>> START Text section

However, in some embodiments a set of UV maps is not communicated
in step 2905 and an applicable UV map is transmitted with or prior
to communication of an image to which the UV map is to be applied
and used.
In some embodiments the information in steps 2904 and 2905 is
communicated once, e.g., prior to communicating actual image
content to the customer devices. While environmental map
information and/or environmental models may be communicated to the
playback device in some embodiments where such information is
generated and/or available at the server side, in some other
embodiments the environment may be assumed to be a default size and
shape, e.g., a sphere or half sphere and in such a case the default
environmental module and/or UV maps may be preloaded in the
playback device and need not be transmitted by the server.
The processing of image content begins in step 2906 which can be
performed in parallel with steps 2904, 2905. In step 2906 image
content is received by the processing system, e.g., content
delivery system 700 shown in FIG. 7. The image content received in
step 2906 may be from an image capturing device such as the ones
discussed in the application such as the one shown in FIG. 13. In
some embodiments the step 2906 of receiving image content includes
step 2908 wherein a first image corresponding to a first portion of
an environment, e.g., environment of interest where images are
captured, is received. In some embodiments the first image is one
image of an image pair that also includes a second image, with the
first image being one of a left and right eye image pair, the
second image being a second one of a left and right eye image pair.
In some such embodiments the first and second images are received
as part of the image pair in step 2906. Thus in some such
embodiments step 2906 further includes step 2910 of receiving the
second image.
Operation proceeds from step 2906 to step 2912 the system selects a
first resolution allocation to be used for at least one image
corresponding to a first portion of the environment. This selection
may be and sometimes is based on detection of motion in the
received image content, the location of particular objects such as
a sports jersey, and/or human input indicating which portion of the
captured image is to be given priority and preserved at a higher
resolution during encoding. For example, detection of player's
jerseys or uniforms may indicate areas to be preserved at high
resolution in which case a resolution allocation which preserves
the areas where the uniforms are detected may and in some
embodiments will be selected. Other portions of the image may be
and sometimes are subject to down sampling. Each resolution may
correspond to a particular UV map which is intended to be used for
mapping images produced by using a particular corresponding
resolution allocation.

>> END Text section

## Work instructions:
• A. In one to three sentences, explain why, according to the passage on UV maps and resolution allocation, the server sometimes does not need to transmit the environmental model and UV maps to the playback device.
• B. Summarize the passage on UV maps and resolution allocation in two sentences.
• C. Supply what comes next in the passage on UV maps and resolution allocation, starting after its final sentence.
The material after this point plays no role in the work here.

>> START Source excerpt

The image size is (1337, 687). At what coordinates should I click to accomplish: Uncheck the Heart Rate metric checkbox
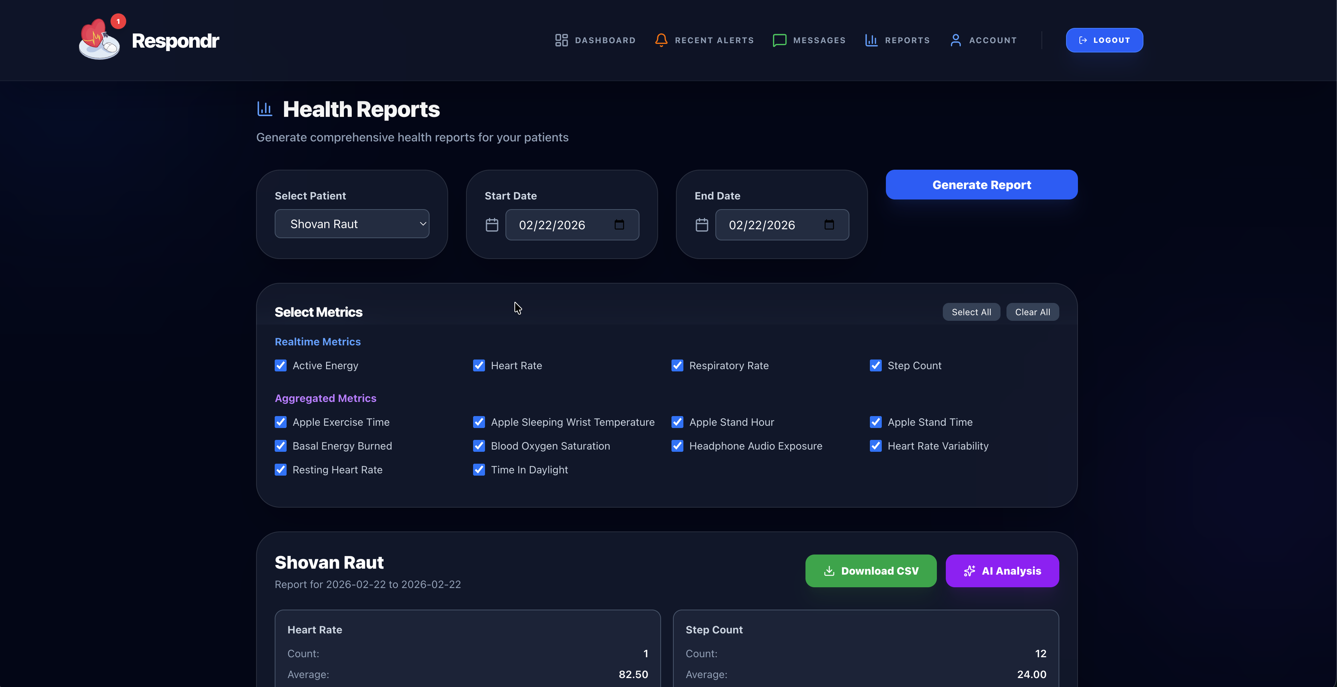[479, 365]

>> END Source excerpt

## Responses:
• A. In some embodiments the environment is assumed to have a default size and shape, such as a sphere or half sphere. In that case, the default environmental model and UV maps can be preloaded in the playback device, so the server does not need to send them.

• B. The passage explains that UV maps and environmental information may be sent to playback devices once, before image content is sent, or may not be sent at all when a default environment shape is assumed and preloaded. It then describes receiving image content, possibly as a left and right eye image pair, and selecting a resolution allocation based on detected motion, objects such as jerseys, or human input, with each resolution corresponding to a particular UV map.

• C.
Operation proceeds from step 2912 to step 2914. In step 2914 in
which it is determined if the selected first resolution allocation
is different from a previously selected resolution allocation, e.g,
indicative of a change in down sampling and UV map. The selected
first resolution allocation may be one of a plurality of supported
resolution allocations corresponding to different supported UV maps
corresponding to the first portion of the environment captured in
the first image. In accordance with one aspect from the plurality
of supported resolution allocations a resolution allocation may be
selected at a given time to process a current image and/or group of
images. If it is determined that the selected first resolution
allocation is different than the previously selected resolution
allocation the operation proceeds from step 2914 to step 2916 where
new downsampling and/or filtering information corresponding to the
newly selected resolution allocation used to control resolution
reduction is loaded and then operation proceeds to step 2918. If in
step 2914 it is determined that the selected first resolution
allocation is the same as the previously selected resolution
allocation (or is the same as a default allocation if no previous
selection was made) then there is no need for new down sampling
and/or filtering information to be loaded and thus the operation
proceeds directly to step 2918. The selected resolution allocation
for an image indicates how down sampling is to be applied to an
image which is to be encoded and transmitted to the playback
device.
In step 2918 a resolution reduction operation, e.g., downsampling,
is performed on the first image of the first portion of the
environment in accordance with the selected first resolution
allocation to generate a first reduced resolution image 2919. The
first reduced resolution image 2919 which is the output of step
2918 includes at least some image portions having different
resolutions.
Operation proceeds from step 2916 to step 2920 in embodiments where
pairs of images are processed, e.g., stereoscopic image pairs
including left and right eye views. In step 2920 a resolution
reduction operation is performed on the second image of the first
portion of the environment, e.g., the second image in stereoscopic
image pair, in accordance with the selected first resolution
allocation to generate a second reduced resolution image 2921. The
second reduced resolution image 2921 which is the output of step
2918 includes at least some image portions having different
resolutions. Thus, where stereoscopic image pairs are processed,
both the left and right eye images of a pair will be subject to the
same resolution reduction operation.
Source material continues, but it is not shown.